(Stored data entries)
* * * * * * * * *
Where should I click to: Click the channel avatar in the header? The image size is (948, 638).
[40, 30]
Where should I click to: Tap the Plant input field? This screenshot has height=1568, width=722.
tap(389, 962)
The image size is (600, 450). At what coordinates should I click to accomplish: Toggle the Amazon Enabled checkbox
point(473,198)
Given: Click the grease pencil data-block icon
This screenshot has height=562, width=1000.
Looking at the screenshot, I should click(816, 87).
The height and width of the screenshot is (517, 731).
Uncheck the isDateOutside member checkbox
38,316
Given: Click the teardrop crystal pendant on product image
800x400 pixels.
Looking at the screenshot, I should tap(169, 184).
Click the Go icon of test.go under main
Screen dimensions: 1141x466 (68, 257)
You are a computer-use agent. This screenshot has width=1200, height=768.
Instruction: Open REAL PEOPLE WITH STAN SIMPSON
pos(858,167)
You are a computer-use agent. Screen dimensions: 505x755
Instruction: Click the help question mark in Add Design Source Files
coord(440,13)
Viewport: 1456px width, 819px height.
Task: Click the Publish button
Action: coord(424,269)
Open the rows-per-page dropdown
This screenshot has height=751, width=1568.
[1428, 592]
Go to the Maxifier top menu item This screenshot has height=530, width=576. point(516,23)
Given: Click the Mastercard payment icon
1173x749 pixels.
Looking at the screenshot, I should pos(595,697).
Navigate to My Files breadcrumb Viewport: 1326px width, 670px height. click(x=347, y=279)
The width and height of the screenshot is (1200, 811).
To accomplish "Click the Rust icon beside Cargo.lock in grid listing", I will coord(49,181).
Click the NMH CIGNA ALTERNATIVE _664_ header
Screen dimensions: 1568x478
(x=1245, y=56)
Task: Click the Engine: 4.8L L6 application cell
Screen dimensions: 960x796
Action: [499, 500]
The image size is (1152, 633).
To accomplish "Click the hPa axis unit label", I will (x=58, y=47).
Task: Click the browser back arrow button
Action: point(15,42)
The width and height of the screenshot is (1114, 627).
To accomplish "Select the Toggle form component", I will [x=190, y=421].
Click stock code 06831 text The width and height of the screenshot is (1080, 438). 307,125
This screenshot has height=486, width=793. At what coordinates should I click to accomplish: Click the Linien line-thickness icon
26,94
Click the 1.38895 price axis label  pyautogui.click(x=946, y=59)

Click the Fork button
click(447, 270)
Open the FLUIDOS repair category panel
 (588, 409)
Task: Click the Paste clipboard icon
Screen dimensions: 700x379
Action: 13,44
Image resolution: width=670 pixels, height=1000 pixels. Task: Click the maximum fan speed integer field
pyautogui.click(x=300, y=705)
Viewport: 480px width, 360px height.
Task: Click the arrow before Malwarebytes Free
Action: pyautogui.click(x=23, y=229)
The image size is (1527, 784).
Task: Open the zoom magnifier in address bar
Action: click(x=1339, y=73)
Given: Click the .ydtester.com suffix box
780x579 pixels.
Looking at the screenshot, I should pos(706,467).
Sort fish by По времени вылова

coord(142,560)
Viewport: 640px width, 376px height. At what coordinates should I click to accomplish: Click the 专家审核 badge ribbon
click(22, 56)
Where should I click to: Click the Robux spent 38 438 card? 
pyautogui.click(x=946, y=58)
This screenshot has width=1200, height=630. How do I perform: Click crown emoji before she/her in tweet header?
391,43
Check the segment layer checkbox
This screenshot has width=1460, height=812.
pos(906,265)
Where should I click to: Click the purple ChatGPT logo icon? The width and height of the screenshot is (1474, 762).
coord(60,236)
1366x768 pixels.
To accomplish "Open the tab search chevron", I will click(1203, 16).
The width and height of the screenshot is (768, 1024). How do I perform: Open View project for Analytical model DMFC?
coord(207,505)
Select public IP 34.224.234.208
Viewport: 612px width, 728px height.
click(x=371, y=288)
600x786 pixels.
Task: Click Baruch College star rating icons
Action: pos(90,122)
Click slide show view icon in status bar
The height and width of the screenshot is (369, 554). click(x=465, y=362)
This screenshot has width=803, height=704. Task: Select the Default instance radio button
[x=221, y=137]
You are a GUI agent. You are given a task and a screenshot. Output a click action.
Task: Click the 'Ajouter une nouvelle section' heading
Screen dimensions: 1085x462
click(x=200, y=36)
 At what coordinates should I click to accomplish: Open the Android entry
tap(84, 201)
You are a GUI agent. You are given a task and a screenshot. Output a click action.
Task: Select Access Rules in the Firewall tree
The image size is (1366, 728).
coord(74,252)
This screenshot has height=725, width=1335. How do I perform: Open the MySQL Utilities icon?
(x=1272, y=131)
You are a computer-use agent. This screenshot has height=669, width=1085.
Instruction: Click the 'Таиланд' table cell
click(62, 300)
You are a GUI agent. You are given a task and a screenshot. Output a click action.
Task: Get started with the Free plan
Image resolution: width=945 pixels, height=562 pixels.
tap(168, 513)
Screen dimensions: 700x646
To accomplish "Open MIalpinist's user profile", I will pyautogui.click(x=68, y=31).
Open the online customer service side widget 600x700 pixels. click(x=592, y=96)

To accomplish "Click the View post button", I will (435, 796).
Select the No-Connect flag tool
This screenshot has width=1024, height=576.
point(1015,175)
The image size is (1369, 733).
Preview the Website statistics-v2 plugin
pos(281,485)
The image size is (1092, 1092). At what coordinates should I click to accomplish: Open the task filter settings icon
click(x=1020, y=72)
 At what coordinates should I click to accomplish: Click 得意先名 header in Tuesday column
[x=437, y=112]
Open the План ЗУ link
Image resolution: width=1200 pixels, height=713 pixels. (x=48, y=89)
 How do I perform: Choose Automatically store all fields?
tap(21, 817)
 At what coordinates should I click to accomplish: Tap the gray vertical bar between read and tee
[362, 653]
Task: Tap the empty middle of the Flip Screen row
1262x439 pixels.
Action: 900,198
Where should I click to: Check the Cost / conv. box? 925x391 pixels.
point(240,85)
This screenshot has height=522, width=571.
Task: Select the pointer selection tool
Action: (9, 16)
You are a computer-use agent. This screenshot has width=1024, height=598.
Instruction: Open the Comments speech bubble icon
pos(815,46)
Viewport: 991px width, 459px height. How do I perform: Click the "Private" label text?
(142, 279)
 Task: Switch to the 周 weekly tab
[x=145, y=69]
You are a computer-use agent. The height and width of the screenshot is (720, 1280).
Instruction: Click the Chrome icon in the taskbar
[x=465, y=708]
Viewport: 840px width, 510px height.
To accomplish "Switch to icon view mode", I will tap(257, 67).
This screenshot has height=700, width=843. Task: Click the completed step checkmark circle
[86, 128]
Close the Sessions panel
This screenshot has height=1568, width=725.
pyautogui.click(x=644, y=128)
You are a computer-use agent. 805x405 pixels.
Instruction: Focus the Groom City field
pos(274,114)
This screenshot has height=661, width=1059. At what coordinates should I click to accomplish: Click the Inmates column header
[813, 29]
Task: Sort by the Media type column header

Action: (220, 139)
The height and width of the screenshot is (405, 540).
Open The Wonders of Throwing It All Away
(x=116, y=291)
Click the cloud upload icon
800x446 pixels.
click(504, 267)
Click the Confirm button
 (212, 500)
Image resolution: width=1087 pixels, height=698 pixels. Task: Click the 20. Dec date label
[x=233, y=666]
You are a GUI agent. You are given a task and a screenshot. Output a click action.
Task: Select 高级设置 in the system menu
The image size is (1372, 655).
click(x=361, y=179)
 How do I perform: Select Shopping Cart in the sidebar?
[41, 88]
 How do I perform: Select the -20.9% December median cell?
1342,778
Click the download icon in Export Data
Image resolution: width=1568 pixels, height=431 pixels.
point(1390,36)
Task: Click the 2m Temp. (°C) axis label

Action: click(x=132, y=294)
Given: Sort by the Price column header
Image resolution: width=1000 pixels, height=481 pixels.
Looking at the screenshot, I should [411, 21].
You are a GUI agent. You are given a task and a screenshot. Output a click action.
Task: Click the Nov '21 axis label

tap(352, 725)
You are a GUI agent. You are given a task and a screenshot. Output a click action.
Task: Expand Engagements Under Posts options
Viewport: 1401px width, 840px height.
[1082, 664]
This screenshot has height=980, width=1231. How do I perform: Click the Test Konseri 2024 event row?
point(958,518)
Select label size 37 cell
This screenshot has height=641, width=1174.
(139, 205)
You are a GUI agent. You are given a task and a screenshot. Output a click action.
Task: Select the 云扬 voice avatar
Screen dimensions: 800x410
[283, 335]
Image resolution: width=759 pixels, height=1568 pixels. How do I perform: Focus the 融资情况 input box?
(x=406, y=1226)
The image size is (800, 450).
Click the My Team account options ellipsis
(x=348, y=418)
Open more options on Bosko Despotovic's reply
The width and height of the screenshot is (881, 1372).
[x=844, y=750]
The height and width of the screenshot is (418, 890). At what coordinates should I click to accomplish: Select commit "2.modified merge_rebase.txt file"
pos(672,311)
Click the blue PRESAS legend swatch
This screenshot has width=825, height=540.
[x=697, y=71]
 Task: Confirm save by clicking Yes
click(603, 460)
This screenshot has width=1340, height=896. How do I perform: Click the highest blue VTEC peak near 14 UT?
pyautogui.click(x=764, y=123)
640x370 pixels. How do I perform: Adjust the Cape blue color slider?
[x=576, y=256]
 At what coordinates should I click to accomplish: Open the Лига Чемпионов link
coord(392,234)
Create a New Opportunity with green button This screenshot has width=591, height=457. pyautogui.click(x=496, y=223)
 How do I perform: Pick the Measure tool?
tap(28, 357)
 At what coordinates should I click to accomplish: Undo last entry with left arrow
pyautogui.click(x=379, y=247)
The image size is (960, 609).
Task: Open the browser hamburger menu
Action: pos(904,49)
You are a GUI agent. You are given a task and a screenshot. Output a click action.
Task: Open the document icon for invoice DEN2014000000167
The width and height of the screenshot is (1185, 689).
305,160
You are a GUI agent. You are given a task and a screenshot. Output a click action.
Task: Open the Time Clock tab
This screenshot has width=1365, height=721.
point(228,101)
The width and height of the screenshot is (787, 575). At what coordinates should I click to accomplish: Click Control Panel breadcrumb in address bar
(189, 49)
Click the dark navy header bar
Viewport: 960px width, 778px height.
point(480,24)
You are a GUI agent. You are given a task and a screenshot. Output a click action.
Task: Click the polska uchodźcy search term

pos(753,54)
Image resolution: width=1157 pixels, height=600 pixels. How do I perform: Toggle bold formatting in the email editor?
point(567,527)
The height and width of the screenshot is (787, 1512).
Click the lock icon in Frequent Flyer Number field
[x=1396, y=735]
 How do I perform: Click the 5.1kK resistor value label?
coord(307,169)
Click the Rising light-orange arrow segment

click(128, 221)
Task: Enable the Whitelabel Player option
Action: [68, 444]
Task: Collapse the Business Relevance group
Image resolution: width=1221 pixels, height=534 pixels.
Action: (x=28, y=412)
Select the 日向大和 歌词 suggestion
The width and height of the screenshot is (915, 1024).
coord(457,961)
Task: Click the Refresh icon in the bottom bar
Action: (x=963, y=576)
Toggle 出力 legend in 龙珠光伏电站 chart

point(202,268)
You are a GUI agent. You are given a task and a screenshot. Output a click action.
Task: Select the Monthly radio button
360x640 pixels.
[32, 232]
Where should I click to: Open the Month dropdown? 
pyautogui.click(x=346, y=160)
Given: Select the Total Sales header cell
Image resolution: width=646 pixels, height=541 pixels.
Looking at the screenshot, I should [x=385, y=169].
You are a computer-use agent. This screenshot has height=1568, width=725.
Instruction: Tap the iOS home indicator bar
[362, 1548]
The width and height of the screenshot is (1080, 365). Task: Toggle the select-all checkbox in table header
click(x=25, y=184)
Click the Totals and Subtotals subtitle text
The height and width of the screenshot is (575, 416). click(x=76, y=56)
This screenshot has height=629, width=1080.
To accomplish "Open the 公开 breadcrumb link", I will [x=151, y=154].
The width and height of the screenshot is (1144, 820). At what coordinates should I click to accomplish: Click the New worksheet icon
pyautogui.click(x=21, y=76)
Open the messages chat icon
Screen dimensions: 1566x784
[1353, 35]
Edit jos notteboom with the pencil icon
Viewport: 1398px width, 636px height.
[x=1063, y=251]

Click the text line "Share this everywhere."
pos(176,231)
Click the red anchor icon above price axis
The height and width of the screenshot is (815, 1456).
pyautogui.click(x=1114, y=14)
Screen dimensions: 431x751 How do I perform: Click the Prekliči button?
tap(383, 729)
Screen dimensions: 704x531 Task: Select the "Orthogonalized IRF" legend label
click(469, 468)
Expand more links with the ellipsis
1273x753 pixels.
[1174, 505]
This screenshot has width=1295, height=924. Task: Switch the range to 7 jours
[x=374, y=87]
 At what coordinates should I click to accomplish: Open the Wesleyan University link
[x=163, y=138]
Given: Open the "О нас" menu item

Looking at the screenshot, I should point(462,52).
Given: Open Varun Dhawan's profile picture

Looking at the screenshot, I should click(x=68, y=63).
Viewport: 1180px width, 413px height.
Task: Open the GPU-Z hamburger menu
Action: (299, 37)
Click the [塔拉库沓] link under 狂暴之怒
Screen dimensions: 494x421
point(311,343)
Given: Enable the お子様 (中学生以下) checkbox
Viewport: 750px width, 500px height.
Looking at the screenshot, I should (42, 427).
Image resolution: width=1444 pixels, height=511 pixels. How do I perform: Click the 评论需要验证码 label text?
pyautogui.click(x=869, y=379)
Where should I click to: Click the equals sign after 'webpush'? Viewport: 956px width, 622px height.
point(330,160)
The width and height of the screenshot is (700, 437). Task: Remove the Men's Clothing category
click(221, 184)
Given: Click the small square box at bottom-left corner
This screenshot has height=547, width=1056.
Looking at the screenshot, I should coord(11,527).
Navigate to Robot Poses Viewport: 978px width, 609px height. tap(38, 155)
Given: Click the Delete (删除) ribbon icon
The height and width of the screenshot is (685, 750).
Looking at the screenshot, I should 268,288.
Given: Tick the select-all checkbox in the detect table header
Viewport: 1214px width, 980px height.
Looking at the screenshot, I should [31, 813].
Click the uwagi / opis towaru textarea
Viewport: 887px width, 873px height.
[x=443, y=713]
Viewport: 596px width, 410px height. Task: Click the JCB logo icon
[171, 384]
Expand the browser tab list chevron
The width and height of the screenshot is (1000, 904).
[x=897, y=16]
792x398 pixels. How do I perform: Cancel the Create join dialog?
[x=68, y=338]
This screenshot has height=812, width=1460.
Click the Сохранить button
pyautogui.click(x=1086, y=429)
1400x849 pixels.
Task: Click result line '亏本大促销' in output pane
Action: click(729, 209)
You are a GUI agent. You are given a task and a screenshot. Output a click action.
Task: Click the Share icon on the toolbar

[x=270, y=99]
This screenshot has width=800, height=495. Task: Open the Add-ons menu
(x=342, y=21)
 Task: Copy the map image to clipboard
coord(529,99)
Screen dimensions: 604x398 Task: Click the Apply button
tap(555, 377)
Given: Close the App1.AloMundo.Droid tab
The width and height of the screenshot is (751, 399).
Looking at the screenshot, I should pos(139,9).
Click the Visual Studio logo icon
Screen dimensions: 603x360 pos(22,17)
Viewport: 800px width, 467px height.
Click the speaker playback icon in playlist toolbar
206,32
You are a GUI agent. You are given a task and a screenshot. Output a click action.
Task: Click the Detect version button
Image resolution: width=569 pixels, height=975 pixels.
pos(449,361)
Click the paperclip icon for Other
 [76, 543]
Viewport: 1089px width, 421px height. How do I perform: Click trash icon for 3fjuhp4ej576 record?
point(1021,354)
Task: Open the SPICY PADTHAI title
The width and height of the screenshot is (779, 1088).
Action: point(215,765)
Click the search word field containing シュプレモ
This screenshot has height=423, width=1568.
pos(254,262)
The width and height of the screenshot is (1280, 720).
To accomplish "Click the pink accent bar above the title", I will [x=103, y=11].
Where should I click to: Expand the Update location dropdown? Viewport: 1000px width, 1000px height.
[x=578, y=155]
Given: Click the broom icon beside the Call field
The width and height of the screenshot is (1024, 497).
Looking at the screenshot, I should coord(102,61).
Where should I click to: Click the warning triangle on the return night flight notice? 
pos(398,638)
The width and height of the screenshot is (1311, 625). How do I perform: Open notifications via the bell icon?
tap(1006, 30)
* * * * * * * * *
[Problem requirements] Lines holding "Navigate" in the data above: copy each of them.

[Answer to the exercise]
Navigate to My Files breadcrumb Viewport: 1326px width, 670px height. click(x=347, y=279)
Navigate to Robot Poses Viewport: 978px width, 609px height. tap(38, 155)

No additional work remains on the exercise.